Gaurav moved to Delhi, and joined HealthKart, which was founded by Sameer Maheshwari and Prashant Tandon. Prashant was Gaurav’s batch mate at IIT-Delhi; Sameer was a senior.
In 2014, when Prashant spoke to Gaurav about 1mg, he realised it was a once-in-a-lifetime opportunity to change healthcare systems in India. “Technology has a huge potential to impact and transform healthcare, and it was a no-brainer,” Gaurav says.
In 2015, the company (Healthkart) hived off its medicine and medical ecommerce operations into a separate entity: 1mg, founded by Prashant, Gaurav, and Vikas Chauhan. The first 1mg app was built by an outsourced partner, but they soon moved all the technology in-house.
“1mg was built as a monolithic java application. As business grew, we started facing challenges on the structure and applications. We decided to rewrite the whole thing in a month in Python,” Gaurav says.
It was then that Gaurav learnt his toughest lessons as CTO.
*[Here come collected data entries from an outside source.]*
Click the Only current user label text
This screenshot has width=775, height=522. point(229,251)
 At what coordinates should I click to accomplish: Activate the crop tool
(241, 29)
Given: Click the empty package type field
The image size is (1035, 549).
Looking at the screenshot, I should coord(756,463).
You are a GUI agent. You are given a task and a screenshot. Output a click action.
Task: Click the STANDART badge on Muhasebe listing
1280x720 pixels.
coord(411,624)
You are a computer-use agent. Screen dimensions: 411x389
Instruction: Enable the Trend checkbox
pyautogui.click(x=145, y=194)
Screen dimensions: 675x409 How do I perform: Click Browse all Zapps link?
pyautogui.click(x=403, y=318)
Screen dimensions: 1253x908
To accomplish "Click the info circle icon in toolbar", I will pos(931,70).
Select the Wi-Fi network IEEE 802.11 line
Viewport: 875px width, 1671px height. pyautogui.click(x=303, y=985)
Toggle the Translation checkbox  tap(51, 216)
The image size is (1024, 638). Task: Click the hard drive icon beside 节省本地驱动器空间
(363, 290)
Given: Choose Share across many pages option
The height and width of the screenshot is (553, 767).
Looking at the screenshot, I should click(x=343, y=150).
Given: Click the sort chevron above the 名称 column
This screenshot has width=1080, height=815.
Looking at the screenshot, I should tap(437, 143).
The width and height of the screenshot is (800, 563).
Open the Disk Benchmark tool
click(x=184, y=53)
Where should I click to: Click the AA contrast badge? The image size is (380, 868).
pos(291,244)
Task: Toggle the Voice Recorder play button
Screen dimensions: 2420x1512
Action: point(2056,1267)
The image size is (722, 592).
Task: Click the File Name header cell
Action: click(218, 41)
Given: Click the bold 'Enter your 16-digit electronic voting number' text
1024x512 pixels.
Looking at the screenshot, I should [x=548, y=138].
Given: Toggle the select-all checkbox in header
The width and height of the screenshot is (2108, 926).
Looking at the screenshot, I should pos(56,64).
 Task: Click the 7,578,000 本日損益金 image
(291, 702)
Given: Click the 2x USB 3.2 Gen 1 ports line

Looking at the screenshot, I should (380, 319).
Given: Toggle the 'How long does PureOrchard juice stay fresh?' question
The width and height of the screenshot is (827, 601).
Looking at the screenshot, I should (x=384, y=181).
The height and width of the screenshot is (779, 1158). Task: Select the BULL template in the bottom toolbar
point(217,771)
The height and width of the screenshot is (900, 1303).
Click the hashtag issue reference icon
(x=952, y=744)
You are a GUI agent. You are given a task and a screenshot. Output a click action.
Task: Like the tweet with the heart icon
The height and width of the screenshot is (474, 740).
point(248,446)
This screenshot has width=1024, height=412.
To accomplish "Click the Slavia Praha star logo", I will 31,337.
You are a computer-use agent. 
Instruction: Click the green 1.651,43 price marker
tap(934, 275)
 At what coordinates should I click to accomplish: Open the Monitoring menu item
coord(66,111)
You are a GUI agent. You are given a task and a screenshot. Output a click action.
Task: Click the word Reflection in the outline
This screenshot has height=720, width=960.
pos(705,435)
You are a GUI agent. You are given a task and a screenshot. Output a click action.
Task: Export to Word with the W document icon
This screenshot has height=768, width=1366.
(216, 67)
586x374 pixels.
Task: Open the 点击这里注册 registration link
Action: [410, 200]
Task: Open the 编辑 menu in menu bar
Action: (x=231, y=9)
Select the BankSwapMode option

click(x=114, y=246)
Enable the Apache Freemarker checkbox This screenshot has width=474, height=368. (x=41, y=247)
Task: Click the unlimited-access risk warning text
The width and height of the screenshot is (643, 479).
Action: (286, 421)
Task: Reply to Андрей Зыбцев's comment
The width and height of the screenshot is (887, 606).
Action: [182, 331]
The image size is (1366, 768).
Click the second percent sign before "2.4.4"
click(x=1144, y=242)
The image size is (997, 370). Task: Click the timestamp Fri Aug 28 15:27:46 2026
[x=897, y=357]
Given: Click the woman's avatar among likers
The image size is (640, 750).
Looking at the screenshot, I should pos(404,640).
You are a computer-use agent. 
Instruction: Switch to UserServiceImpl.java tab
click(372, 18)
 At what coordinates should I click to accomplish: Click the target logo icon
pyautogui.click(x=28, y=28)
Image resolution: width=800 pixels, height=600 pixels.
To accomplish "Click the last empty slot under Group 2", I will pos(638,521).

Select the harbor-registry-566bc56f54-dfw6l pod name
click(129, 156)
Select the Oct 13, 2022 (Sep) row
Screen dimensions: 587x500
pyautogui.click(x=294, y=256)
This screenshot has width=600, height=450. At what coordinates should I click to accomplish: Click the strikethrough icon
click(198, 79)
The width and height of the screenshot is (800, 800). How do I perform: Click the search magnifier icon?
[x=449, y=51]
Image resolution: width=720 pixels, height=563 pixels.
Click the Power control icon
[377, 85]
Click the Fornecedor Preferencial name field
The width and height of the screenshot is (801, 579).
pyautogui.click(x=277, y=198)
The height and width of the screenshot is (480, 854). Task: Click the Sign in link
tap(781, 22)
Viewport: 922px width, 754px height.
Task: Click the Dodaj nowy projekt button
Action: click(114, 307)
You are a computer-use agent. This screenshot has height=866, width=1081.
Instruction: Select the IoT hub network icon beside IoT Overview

The mistakes and learnings
“I figured that rewrites always take longer and business gets faster than you anticipate. And I understood that while you trust, you also verify,” he says.
“I had taken my eyes off the ball and the rewrite, which needed to be completed quickly, didn’t get done in a month. The person doing the job left, and I was left with half a rewrite.”
It meant going back to the basics, without rollout or stability plans. But, his NetApp and Zynga experiences helped.
“I could think from first principles on how we should progress. Over a lot of late nights and stress, we figured out the right infrastructure, metrics to measure for stability, and were able to shift. I realised I had an awesome team,” Gaurav says.
But some poor decisions made still haunt the team. The initial rewrite included custom message infrastructure, which has been the single biggest problem in scaling up infrastructure.
“If we want to do something, we can’t use off-the-shelf components, as there is a custom piece of infrastructure that processes messages between our micro services. We haven’t been able to replace it because it gets harder to go back and fix at our pace. However, we have figured out how to neutralise it. We don’t just use Python; most of the new stuff is on Ruby on Rails as it gives us flexibility and speed,” Gaurav says.
What does he look for now while hiring a techie? “Curiosity and self-drive.” Gaurav feels most young techies haven’t taught themselves new things, don’t have structure, and often need spoon feeding.
“Everything you want to learn now is a Google search. So, more than skills, I look for curiosity. One of my biggest peeves with techies is that they don’t stick with a problem long enough. Everyone wants a quick fix. I look at depth for problem solving,” he says.
Any advice for techies? “Lack of resilience and staying power affects the depth and gravity of problems you can solve. Stay with a problem for at least a few years to actually learn. Don’t look for the new and flashy thing. It doesn’t teach you anything different.”